**Lignes du jeu de données:**
-*-*-
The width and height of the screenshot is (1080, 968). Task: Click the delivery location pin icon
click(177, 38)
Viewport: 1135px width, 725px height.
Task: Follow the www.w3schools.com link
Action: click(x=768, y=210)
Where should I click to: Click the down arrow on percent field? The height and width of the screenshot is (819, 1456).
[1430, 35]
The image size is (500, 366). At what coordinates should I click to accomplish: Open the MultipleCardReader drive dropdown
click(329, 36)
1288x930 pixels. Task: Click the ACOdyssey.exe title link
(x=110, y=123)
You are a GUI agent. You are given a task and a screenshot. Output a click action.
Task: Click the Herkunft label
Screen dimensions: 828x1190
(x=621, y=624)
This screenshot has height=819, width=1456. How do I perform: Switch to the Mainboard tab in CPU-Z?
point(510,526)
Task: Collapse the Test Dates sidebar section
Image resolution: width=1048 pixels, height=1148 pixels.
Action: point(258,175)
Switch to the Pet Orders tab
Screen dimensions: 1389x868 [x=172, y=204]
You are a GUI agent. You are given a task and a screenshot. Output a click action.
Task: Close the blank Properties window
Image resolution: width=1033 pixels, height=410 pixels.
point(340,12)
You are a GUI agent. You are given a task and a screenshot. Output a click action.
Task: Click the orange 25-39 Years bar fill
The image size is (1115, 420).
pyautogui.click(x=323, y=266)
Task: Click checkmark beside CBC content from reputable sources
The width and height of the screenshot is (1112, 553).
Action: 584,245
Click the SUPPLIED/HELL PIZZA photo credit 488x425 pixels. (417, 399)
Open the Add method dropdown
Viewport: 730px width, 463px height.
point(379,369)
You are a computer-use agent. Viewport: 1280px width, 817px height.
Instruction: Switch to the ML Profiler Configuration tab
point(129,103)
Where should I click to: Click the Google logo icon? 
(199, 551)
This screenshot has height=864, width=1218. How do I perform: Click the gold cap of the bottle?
-*-*-
**Votre travail:**
Recopiez l'ensemble des données ci-dessus en remplaçant « GUI agent » par « UI agent » partout où cette expression figure, sans rien modifier d'autre.

**Corrigé:**
The width and height of the screenshot is (1080, 968). Task: Click the delivery location pin icon
click(177, 38)
Viewport: 1135px width, 725px height.
Task: Follow the www.w3schools.com link
Action: click(x=768, y=210)
Where should I click to: Click the down arrow on percent field? The height and width of the screenshot is (819, 1456).
[1430, 35]
The image size is (500, 366). At what coordinates should I click to accomplish: Open the MultipleCardReader drive dropdown
click(329, 36)
1288x930 pixels. Task: Click the ACOdyssey.exe title link
(x=110, y=123)
You are a UI agent. You are given a task and a screenshot. Output a click action.
Task: Click the Herkunft label
Screen dimensions: 828x1190
(x=621, y=624)
This screenshot has height=819, width=1456. How do I perform: Switch to the Mainboard tab in CPU-Z?
point(510,526)
Task: Collapse the Test Dates sidebar section
Image resolution: width=1048 pixels, height=1148 pixels.
Action: point(258,175)
Switch to the Pet Orders tab
Screen dimensions: 1389x868 [x=172, y=204]
You are a UI agent. You are given a task and a screenshot. Output a click action.
Task: Close the blank Properties window
Image resolution: width=1033 pixels, height=410 pixels.
point(340,12)
You are a UI agent. You are given a task and a screenshot. Output a click action.
Task: Click the orange 25-39 Years bar fill
The image size is (1115, 420).
pyautogui.click(x=323, y=266)
Task: Click checkmark beside CBC content from reputable sources
The width and height of the screenshot is (1112, 553).
Action: 584,245
Click the SUPPLIED/HELL PIZZA photo credit 488x425 pixels. (417, 399)
Open the Add method dropdown
Viewport: 730px width, 463px height.
point(379,369)
You are a computer-use agent. Viewport: 1280px width, 817px height.
Instruction: Switch to the ML Profiler Configuration tab
point(129,103)
Where should I click to: Click the Google logo icon? 
(199, 551)
This screenshot has height=864, width=1218. How do I perform: Click the gold cap of the bottle?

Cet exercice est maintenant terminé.